Stored data entries:

BEGIN

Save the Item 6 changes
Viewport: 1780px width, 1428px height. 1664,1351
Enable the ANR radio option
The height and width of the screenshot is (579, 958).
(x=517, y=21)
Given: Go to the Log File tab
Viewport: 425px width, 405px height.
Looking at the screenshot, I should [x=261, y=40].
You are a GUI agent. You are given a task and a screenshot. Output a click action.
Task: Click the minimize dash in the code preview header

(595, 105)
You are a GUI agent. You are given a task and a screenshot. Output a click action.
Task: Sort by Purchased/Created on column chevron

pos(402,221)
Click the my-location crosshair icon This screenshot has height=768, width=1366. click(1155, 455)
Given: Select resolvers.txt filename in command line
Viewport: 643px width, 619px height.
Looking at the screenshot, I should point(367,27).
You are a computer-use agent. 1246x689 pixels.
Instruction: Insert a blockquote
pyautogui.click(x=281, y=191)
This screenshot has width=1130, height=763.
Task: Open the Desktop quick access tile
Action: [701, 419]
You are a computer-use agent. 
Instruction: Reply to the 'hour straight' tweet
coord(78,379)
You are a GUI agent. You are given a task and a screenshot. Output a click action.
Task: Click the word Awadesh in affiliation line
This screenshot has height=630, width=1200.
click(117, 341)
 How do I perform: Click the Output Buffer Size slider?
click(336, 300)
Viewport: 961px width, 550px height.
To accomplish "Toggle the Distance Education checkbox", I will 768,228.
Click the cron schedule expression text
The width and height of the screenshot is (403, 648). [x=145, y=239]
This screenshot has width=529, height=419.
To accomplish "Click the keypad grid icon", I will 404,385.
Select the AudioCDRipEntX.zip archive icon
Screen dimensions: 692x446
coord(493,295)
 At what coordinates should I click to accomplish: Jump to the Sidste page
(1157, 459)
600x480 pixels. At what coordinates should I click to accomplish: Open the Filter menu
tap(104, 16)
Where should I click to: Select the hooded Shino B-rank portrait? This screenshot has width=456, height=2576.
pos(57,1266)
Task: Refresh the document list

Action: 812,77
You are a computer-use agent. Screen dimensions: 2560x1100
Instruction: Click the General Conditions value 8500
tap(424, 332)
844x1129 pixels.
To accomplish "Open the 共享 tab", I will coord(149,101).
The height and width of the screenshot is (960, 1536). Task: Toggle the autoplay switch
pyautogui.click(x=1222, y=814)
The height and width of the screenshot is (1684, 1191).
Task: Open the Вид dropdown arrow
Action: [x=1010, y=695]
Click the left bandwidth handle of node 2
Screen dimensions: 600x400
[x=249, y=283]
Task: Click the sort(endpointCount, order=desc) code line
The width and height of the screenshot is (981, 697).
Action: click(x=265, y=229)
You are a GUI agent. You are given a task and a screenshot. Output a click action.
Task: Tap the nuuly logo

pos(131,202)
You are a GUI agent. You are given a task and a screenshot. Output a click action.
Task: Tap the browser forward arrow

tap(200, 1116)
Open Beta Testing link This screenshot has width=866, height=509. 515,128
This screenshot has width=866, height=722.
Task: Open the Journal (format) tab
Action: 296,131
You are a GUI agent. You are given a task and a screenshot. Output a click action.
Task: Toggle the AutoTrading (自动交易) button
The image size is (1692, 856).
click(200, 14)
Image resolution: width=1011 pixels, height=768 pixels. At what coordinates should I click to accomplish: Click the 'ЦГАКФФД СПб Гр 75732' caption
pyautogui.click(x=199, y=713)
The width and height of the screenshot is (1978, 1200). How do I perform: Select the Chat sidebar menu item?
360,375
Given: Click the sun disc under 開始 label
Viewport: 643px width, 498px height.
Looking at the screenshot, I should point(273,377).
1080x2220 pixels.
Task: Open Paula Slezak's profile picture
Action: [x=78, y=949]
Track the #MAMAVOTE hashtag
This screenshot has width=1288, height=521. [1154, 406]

END

ACTIVITY:
Reproduce the data exactly, character for character.

REPLY TO THE EXERCISE:
Save the Item 6 changes
Viewport: 1780px width, 1428px height. 1664,1351
Enable the ANR radio option
The height and width of the screenshot is (579, 958).
(x=517, y=21)
Given: Go to the Log File tab
Viewport: 425px width, 405px height.
Looking at the screenshot, I should [x=261, y=40].
You are a GUI agent. You are given a task and a screenshot. Output a click action.
Task: Click the minimize dash in the code preview header

(595, 105)
You are a GUI agent. You are given a task and a screenshot. Output a click action.
Task: Sort by Purchased/Created on column chevron

pos(402,221)
Click the my-location crosshair icon This screenshot has height=768, width=1366. click(1155, 455)
Given: Select resolvers.txt filename in command line
Viewport: 643px width, 619px height.
Looking at the screenshot, I should point(367,27).
You are a computer-use agent. 1246x689 pixels.
Instruction: Insert a blockquote
pyautogui.click(x=281, y=191)
This screenshot has width=1130, height=763.
Task: Open the Desktop quick access tile
Action: [701, 419]
You are a computer-use agent. 
Instruction: Reply to the 'hour straight' tweet
coord(78,379)
You are a GUI agent. You are given a task and a screenshot. Output a click action.
Task: Click the word Awadesh in affiliation line
This screenshot has height=630, width=1200.
click(117, 341)
 How do I perform: Click the Output Buffer Size slider?
click(336, 300)
Viewport: 961px width, 550px height.
To accomplish "Toggle the Distance Education checkbox", I will 768,228.
Click the cron schedule expression text
The width and height of the screenshot is (403, 648). [x=145, y=239]
This screenshot has width=529, height=419.
To accomplish "Click the keypad grid icon", I will 404,385.
Select the AudioCDRipEntX.zip archive icon
Screen dimensions: 692x446
coord(493,295)
 At what coordinates should I click to accomplish: Jump to the Sidste page
(1157, 459)
600x480 pixels. At what coordinates should I click to accomplish: Open the Filter menu
tap(104, 16)
Where should I click to: Select the hooded Shino B-rank portrait? This screenshot has width=456, height=2576.
pos(57,1266)
Task: Refresh the document list

Action: 812,77
You are a computer-use agent. Screen dimensions: 2560x1100
Instruction: Click the General Conditions value 8500
tap(424, 332)
844x1129 pixels.
To accomplish "Open the 共享 tab", I will coord(149,101).
The height and width of the screenshot is (960, 1536). Task: Toggle the autoplay switch
pyautogui.click(x=1222, y=814)
The height and width of the screenshot is (1684, 1191).
Task: Open the Вид dropdown arrow
Action: [x=1010, y=695]
Click the left bandwidth handle of node 2
Screen dimensions: 600x400
[x=249, y=283]
Task: Click the sort(endpointCount, order=desc) code line
The width and height of the screenshot is (981, 697).
Action: click(x=265, y=229)
You are a GUI agent. You are given a task and a screenshot. Output a click action.
Task: Tap the nuuly logo

pos(131,202)
You are a GUI agent. You are given a task and a screenshot. Output a click action.
Task: Tap the browser forward arrow

tap(200, 1116)
Open Beta Testing link This screenshot has width=866, height=509. 515,128
This screenshot has width=866, height=722.
Task: Open the Journal (format) tab
Action: 296,131
You are a GUI agent. You are given a task and a screenshot. Output a click action.
Task: Toggle the AutoTrading (自动交易) button
The image size is (1692, 856).
click(200, 14)
Image resolution: width=1011 pixels, height=768 pixels. At what coordinates should I click to accomplish: Click the 'ЦГАКФФД СПб Гр 75732' caption
pyautogui.click(x=199, y=713)
The width and height of the screenshot is (1978, 1200). How do I perform: Select the Chat sidebar menu item?
360,375
Given: Click the sun disc under 開始 label
Viewport: 643px width, 498px height.
Looking at the screenshot, I should point(273,377).
1080x2220 pixels.
Task: Open Paula Slezak's profile picture
Action: [x=78, y=949]
Track the #MAMAVOTE hashtag
This screenshot has width=1288, height=521. [1154, 406]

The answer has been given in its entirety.